As of March, some 28 million BREW applications had been downloaded worldwide.
"The story here is that BREW is real and it is making money," said Peggy Johnson, president of Qualcomm's Internet services division.
That theme was sounded repeatedly at this year's BREW Developer Conference, which ends today at the Sheraton San Diego Hotel and Marina on Harbor Island and has attracted a sell-out crowd of some 1,200 attendees.
Ray Rischpater, senior engineer at Rocket Mobile, a small wireless software firm in Silicon Valley, said BREW has allowed his company to become profitable and grow from three to 10 employees.
"It is definitely helping pay our rent," Rischpater said.
Still, the technology has plenty of challenges ahead. Some analysts say BREW faces serious competition from Sun Microsystems' Java wireless platform, which already has a larger subscriber base.

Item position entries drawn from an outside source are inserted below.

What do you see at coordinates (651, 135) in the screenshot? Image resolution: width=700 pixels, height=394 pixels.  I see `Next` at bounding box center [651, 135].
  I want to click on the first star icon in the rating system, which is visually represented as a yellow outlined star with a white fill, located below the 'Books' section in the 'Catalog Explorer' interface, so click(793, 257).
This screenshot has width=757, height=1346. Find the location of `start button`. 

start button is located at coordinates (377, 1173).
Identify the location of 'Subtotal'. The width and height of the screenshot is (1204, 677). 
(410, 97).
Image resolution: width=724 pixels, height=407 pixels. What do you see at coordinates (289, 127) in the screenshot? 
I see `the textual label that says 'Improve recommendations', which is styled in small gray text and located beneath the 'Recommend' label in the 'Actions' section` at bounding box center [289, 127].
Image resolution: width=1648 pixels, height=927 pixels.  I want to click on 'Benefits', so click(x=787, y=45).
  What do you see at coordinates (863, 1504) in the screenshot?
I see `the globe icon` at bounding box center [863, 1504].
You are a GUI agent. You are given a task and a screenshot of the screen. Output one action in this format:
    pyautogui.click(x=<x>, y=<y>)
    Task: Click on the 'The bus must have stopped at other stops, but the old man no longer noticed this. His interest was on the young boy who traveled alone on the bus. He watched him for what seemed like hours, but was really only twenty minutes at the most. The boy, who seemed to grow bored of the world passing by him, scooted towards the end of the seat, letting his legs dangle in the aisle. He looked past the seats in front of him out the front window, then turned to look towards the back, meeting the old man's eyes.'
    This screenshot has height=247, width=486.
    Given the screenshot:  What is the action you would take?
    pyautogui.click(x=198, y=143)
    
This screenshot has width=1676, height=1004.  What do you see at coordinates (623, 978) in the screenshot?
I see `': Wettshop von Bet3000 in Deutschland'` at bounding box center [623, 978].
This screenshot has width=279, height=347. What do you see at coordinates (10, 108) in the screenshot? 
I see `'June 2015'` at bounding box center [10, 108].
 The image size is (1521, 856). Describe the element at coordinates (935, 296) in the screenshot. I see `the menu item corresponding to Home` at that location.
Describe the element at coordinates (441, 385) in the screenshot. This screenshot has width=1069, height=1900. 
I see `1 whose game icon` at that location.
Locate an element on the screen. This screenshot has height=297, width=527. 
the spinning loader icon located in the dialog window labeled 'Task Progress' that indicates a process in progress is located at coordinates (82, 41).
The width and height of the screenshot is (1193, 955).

In addition, BREW is seen as having a limited reach because the technology works only on phones that use Qualcomm's wireless technology and wireless phone chips. Of the 700 million cell phones worldwide, about 20 percent use Qualcomm's patented technology, which is called code division multiple access, or CDMA.
But Paul Jacobs, president of Qualcomm's Wireless Internet Group, said both concerns are nonissues. Java, which is often characterized as a competitor, actually works with BREW, he explained.
"If someone wants to write a program in Java, then go ahead," Jacobs said. "Java works with BREW."
As for having a small market, Jacobs pointed out that seven carriers around the globe in such hot wireless markets as Japan, South Korea, China and the United States have rolled out BREW service.
Verizon, the largest wireless carrier in the United States, offers BREW applications through its Get It Now service.
According to the Zelos Group, a market research firm, some 13 million Java phones will be sold in the United States this year compared with 10 million BREW phones. In 2004, Zelos sees Java's lead expanding with some 27 million Java-enabled phones being sold compared with 15 million BREW-capable phones.
Scott Miller, who covers the wireless industry for Current Analysis, a market research firm, said concerns over the market size for BREW are premature.
"The downloadable application market is a relatively small business," Miller said. "It is far too early to say BREW is a niche or Java is a niche. Right now, they are both niche markets."
Thomas Ellsworth, executive vice president of marketing for Jamdat, a wireless game developer, said his company uses both Java and BREW to develop new games.
"The ultimate customer is the American consumer who is going to vote with their thumbs," Ellsworth said. "We say put our games in front of as many of those customers, regardless of the technology."
Jeffery Nelson, spokesman for Verizon Wireless, said BREW is attractive not only for its technology but because it provided an entire billing and developing system, which made it easy for Verizon to offer new services cheaply and quickly.
When Verizon customers download an application through the Get It Now service, they are told how much the application costs and those costs then appear on their monthly cell-phone bill. For every application that is downloaded, Verizon, the developer and Qualcomm split the proceeds.
"The great thing about the BREW service is that it is not just a technology but an overall system," Nelson said. "BREW has saved Verizon significant resources and got to market first."
Miller agreed.
"At the end of the day, BREW is much more a billing and distribution system than it is a technology platform," he said.
That is more than enough, said Michael King, a San Diego-based analyst for the Gartner Group. Carriers such as Sprint that decided to build application downloading systems from the ground up have had a harder time.
"We are still waiting for them to perform," he said.
King acknowledged that selling wireless Internet applications is difficult, as most people still only want to use their cell phones for voice calls. But he said BREW's ease of use can be a shot in the arm for the wireless Internet.
"The most important thing BREW does is provide somewhat of a success story for wireless data. That's good news for the entire industry," King said.